=== Data supplied ===

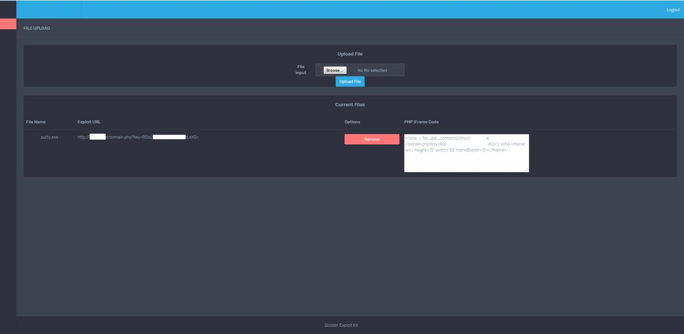Select the Options column header
Image resolution: width=684 pixels, height=334 pixels.
click(x=353, y=120)
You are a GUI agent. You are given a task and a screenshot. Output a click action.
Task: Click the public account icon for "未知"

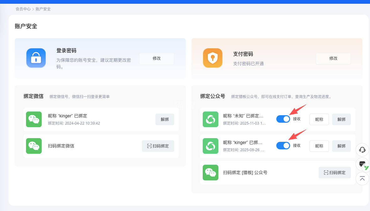click(x=211, y=119)
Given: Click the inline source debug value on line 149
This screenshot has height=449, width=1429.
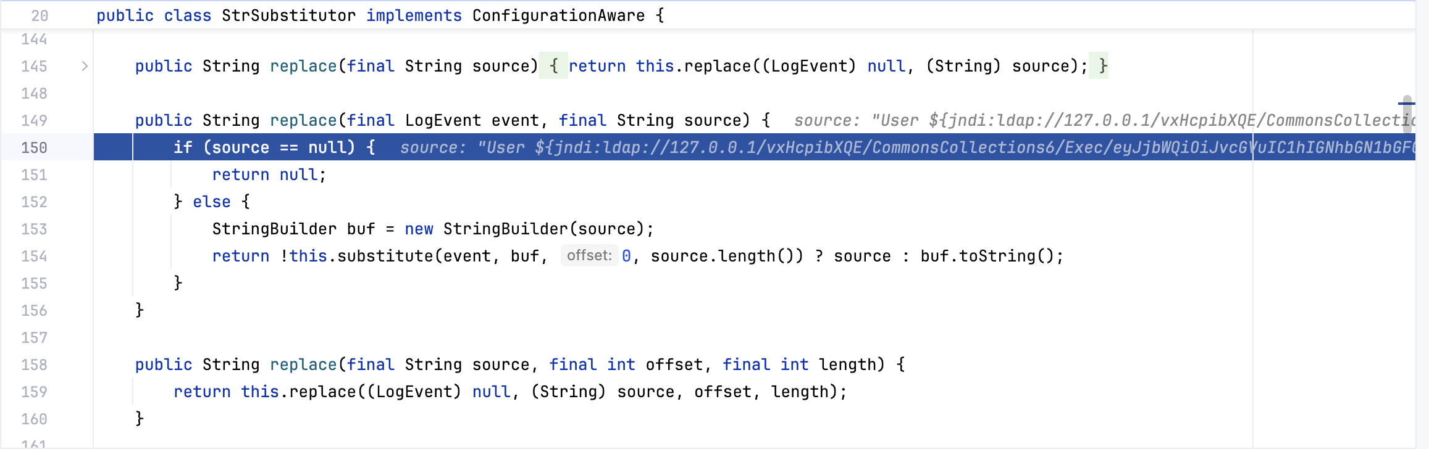Looking at the screenshot, I should coord(1105,120).
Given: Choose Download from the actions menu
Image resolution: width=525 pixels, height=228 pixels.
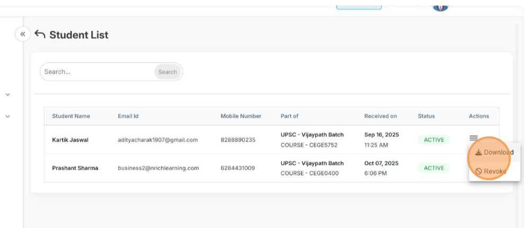Looking at the screenshot, I should 494,153.
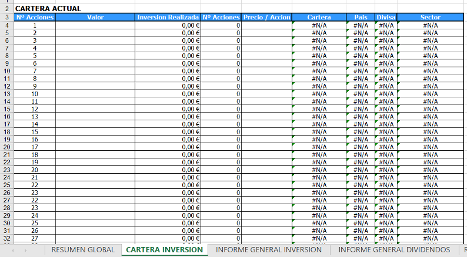Click the Valor column header cell
The width and height of the screenshot is (467, 257).
(95, 18)
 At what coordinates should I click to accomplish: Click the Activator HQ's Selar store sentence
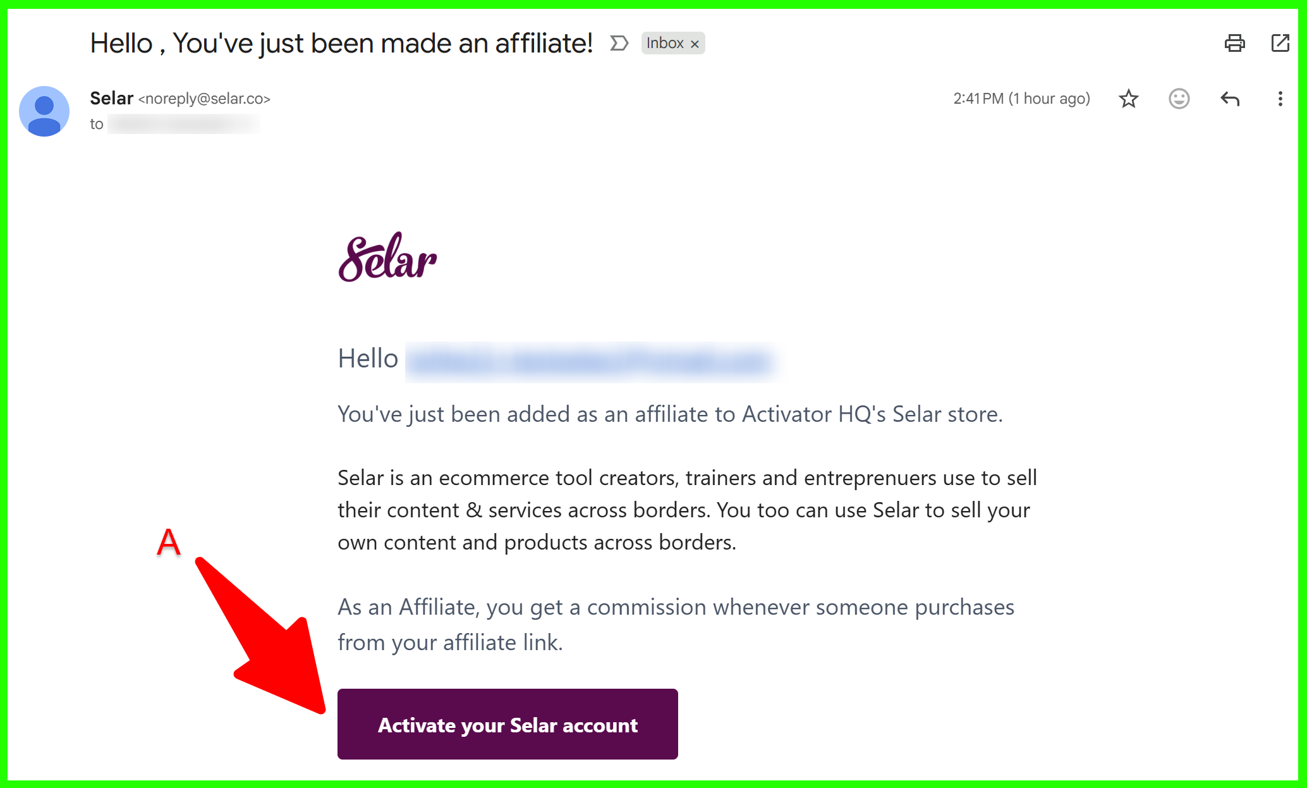[x=670, y=414]
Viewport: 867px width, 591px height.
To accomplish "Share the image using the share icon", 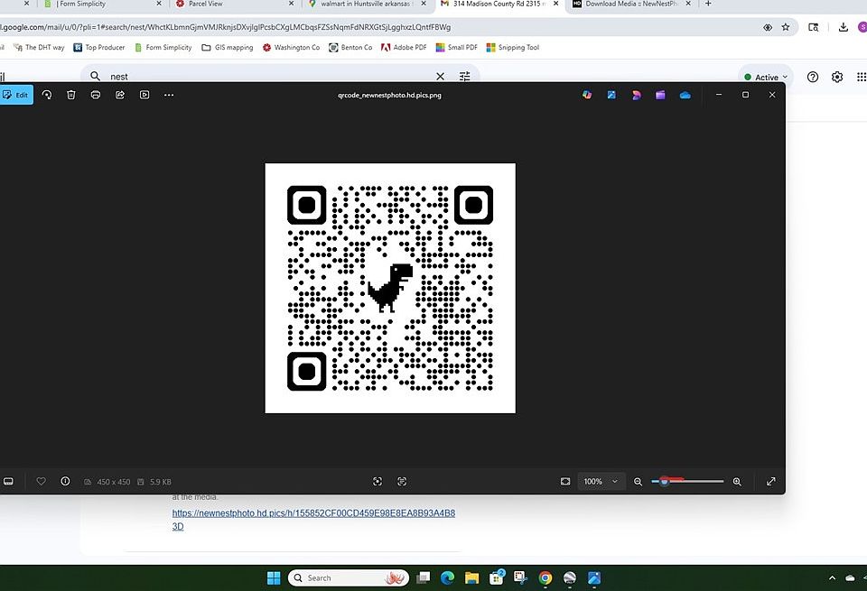I will pyautogui.click(x=120, y=95).
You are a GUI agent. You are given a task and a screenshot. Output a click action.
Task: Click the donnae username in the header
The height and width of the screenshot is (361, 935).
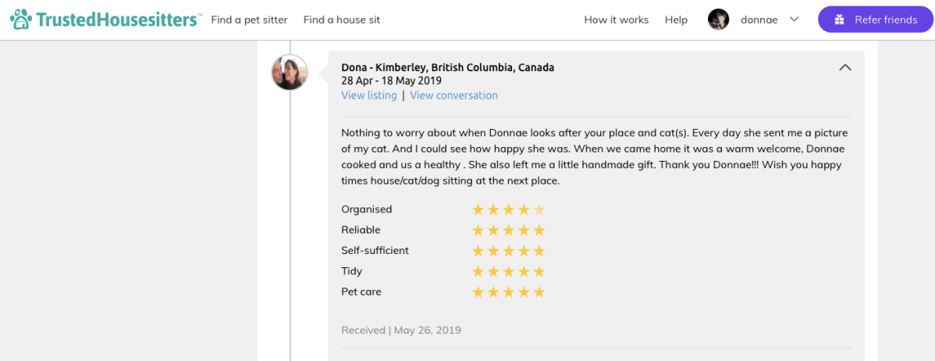pos(759,20)
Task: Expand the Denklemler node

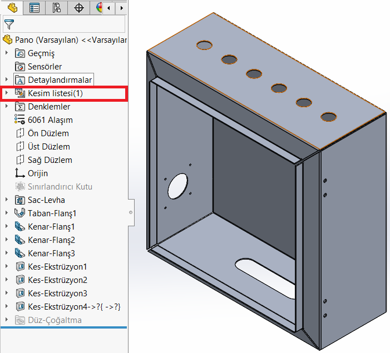Action: tap(7, 107)
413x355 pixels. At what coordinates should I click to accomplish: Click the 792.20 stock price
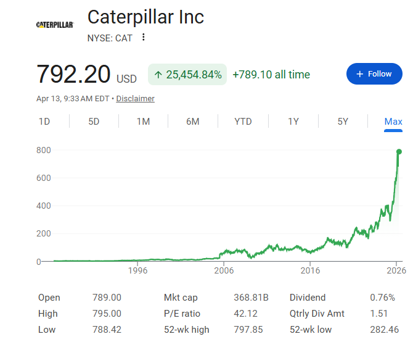73,74
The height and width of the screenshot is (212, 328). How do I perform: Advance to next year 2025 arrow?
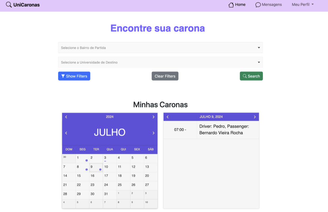tap(153, 117)
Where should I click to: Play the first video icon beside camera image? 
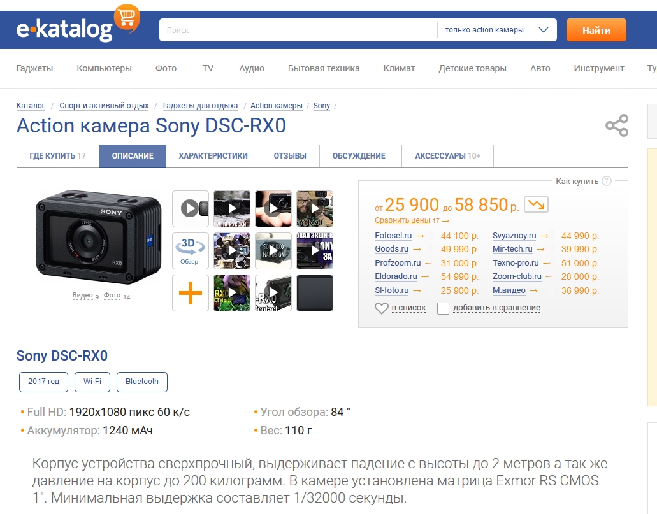[190, 208]
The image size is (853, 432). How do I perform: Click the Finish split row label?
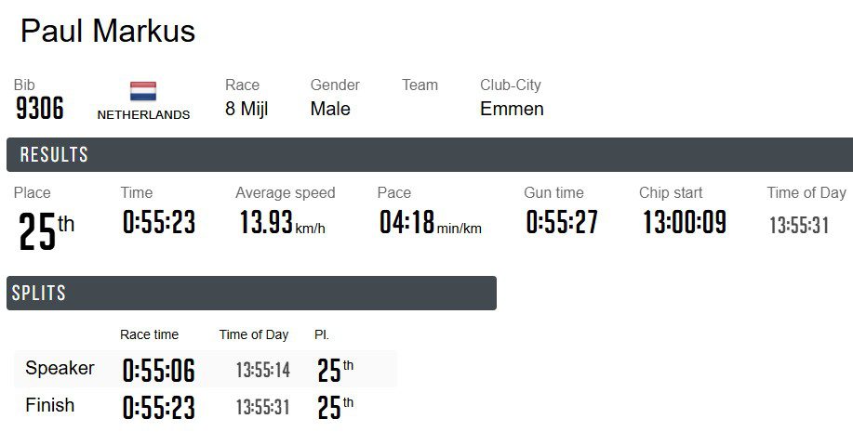[50, 405]
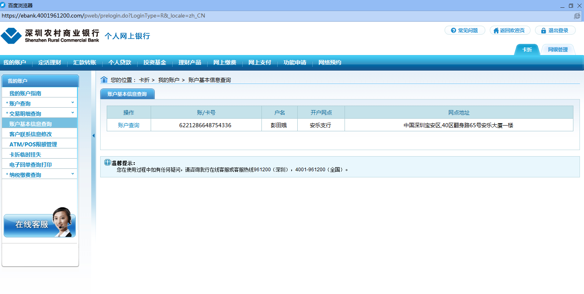This screenshot has height=294, width=584.
Task: Switch to 网银管理 tab
Action: 558,50
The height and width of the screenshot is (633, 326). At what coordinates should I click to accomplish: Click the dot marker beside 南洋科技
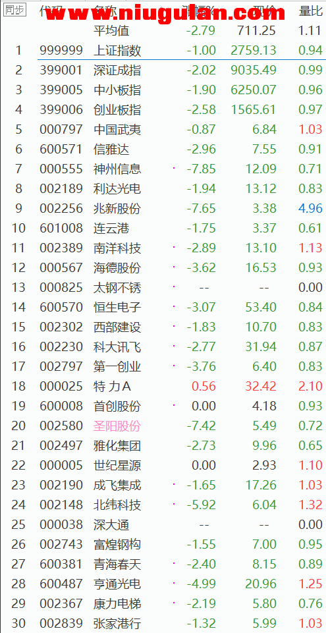174,246
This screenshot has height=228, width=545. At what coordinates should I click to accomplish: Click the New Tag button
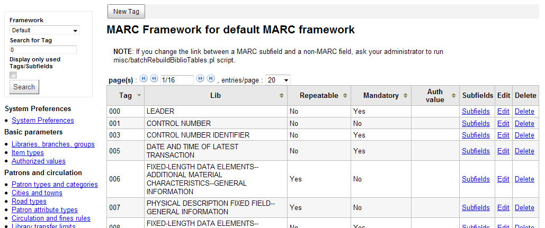coord(126,11)
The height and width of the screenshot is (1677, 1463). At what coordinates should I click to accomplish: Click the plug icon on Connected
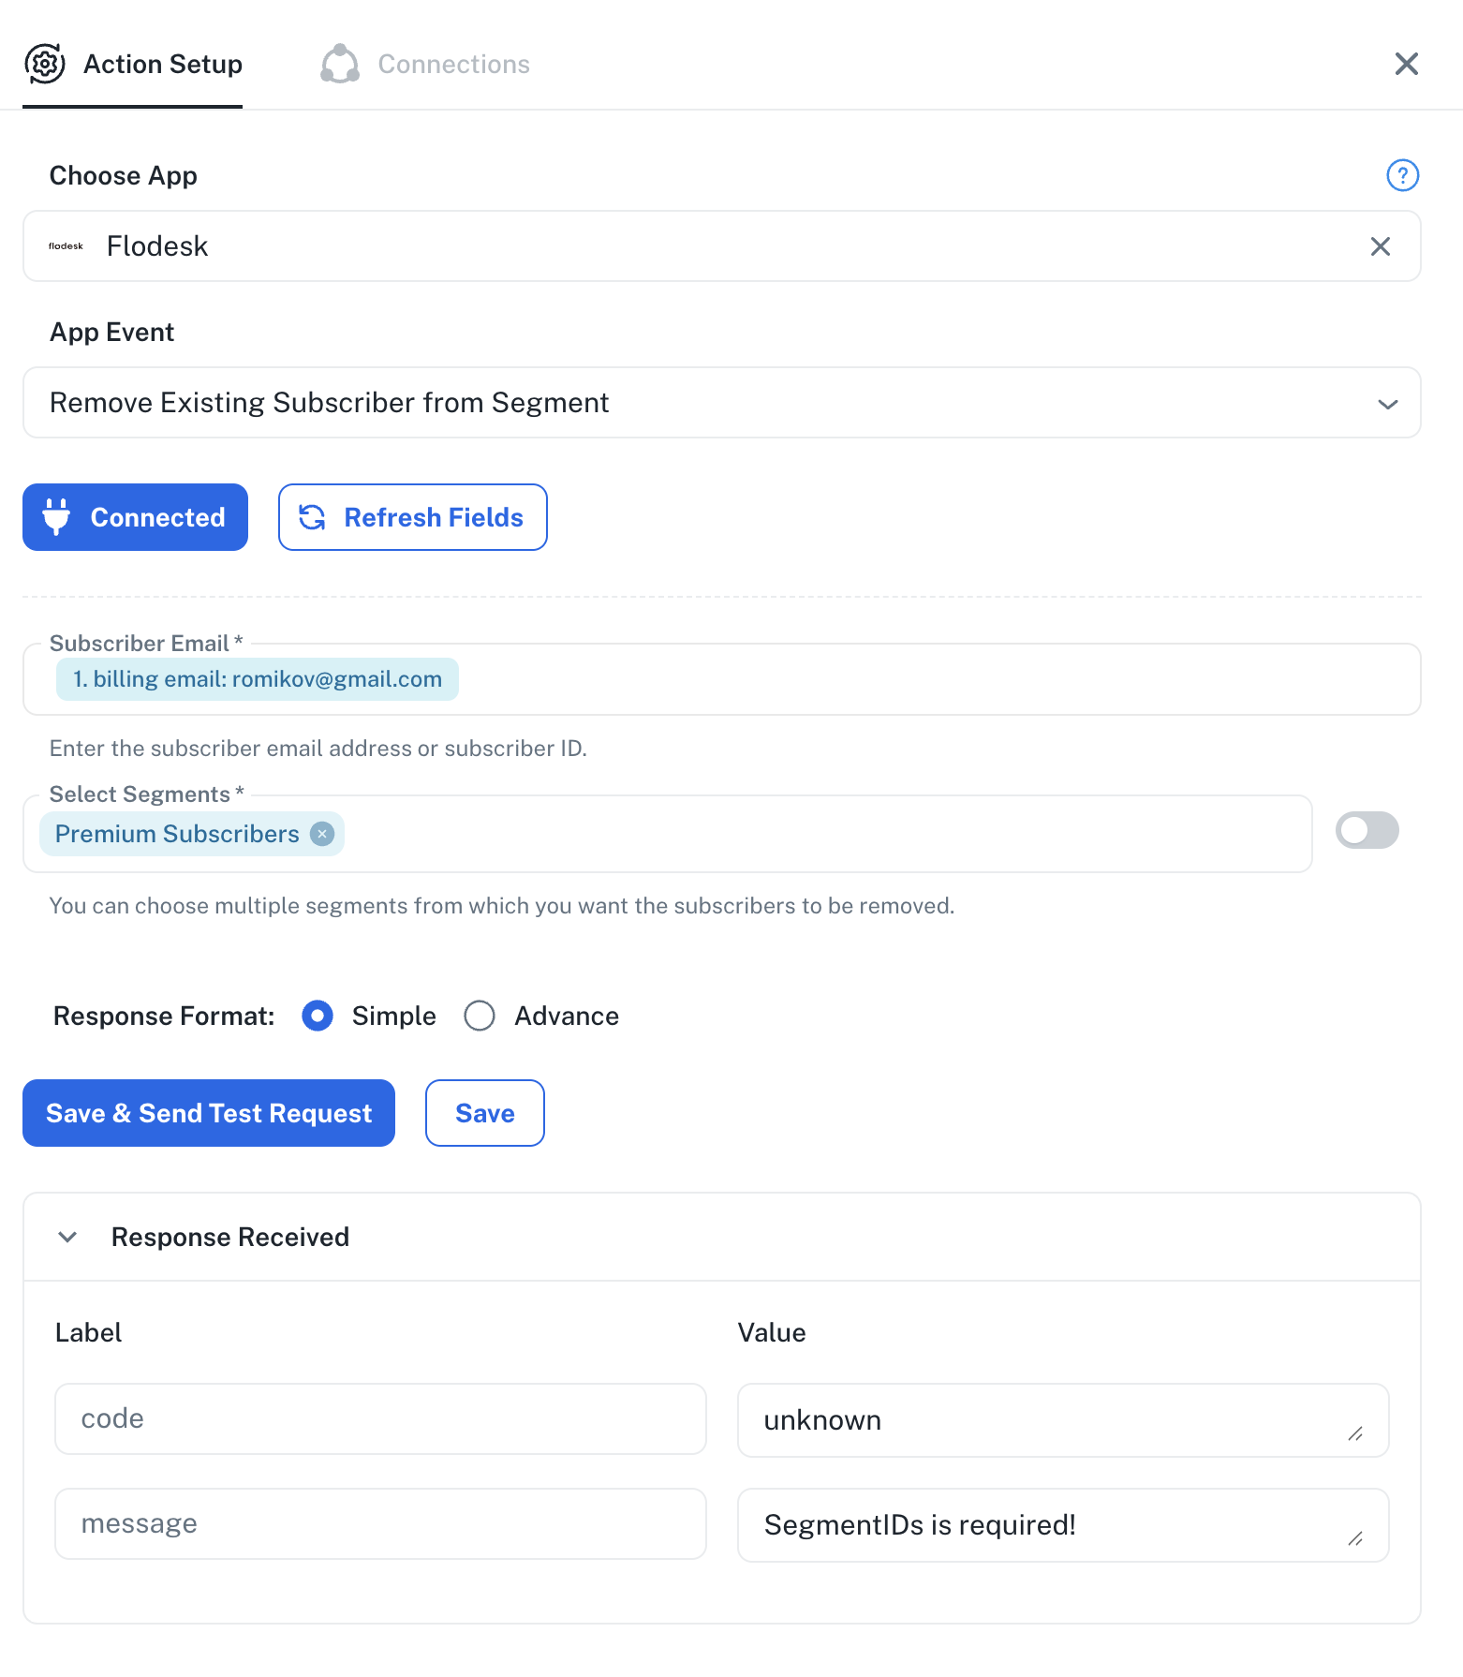pyautogui.click(x=56, y=517)
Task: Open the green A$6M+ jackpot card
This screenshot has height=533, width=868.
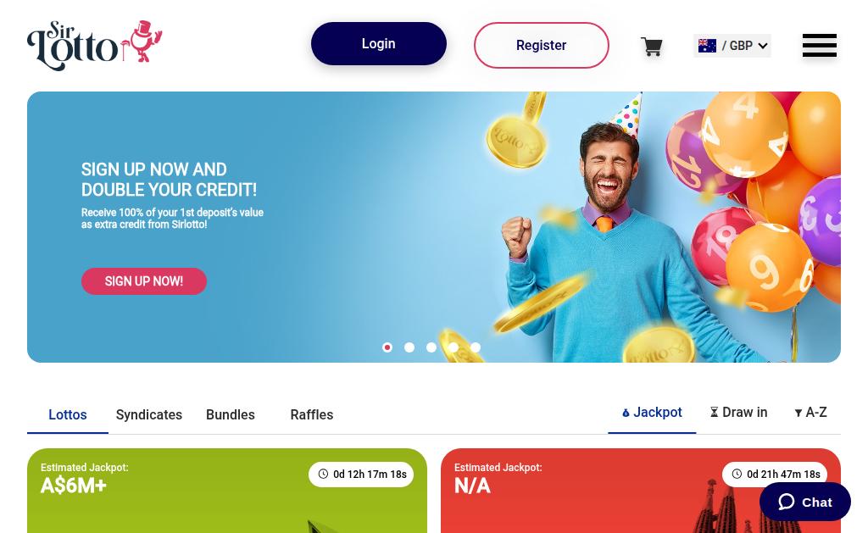Action: pos(227,491)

===

What to produce
Exact copy, pictures omitted: every line from the one holding "The height and width of the screenshot is (361, 935)." through the last line of the data above, and nothing else.

Exercise output
The height and width of the screenshot is (361, 935).
pos(759,20)
Task: Expand the Denklemler node

Action: tap(7, 107)
413x355 pixels. At what coordinates should I click to accomplish: Click the 792.20 stock price
73,74
The height and width of the screenshot is (212, 328). How do I perform: Advance to next year 2025 arrow?
tap(153, 117)
Where should I click to: Play the first video icon beside camera image? 
[190, 208]
The image size is (853, 432). How do I perform: Click the Finish split row label?
[50, 405]
This screenshot has height=294, width=584.
Task: Switch to 网银管理 tab
Action: 558,50
The height and width of the screenshot is (633, 326). At what coordinates should I click to accomplish: Click the dot marker beside 南洋科技
174,246
This screenshot has height=228, width=545. At what coordinates should I click to accomplish: Click the New Tag button
coord(126,11)
The height and width of the screenshot is (1677, 1463). At what coordinates should I click to accomplish: Click the plug icon on Connected
pyautogui.click(x=56, y=517)
Task: Open the green A$6M+ jackpot card
This screenshot has height=533, width=868.
Action: pos(227,491)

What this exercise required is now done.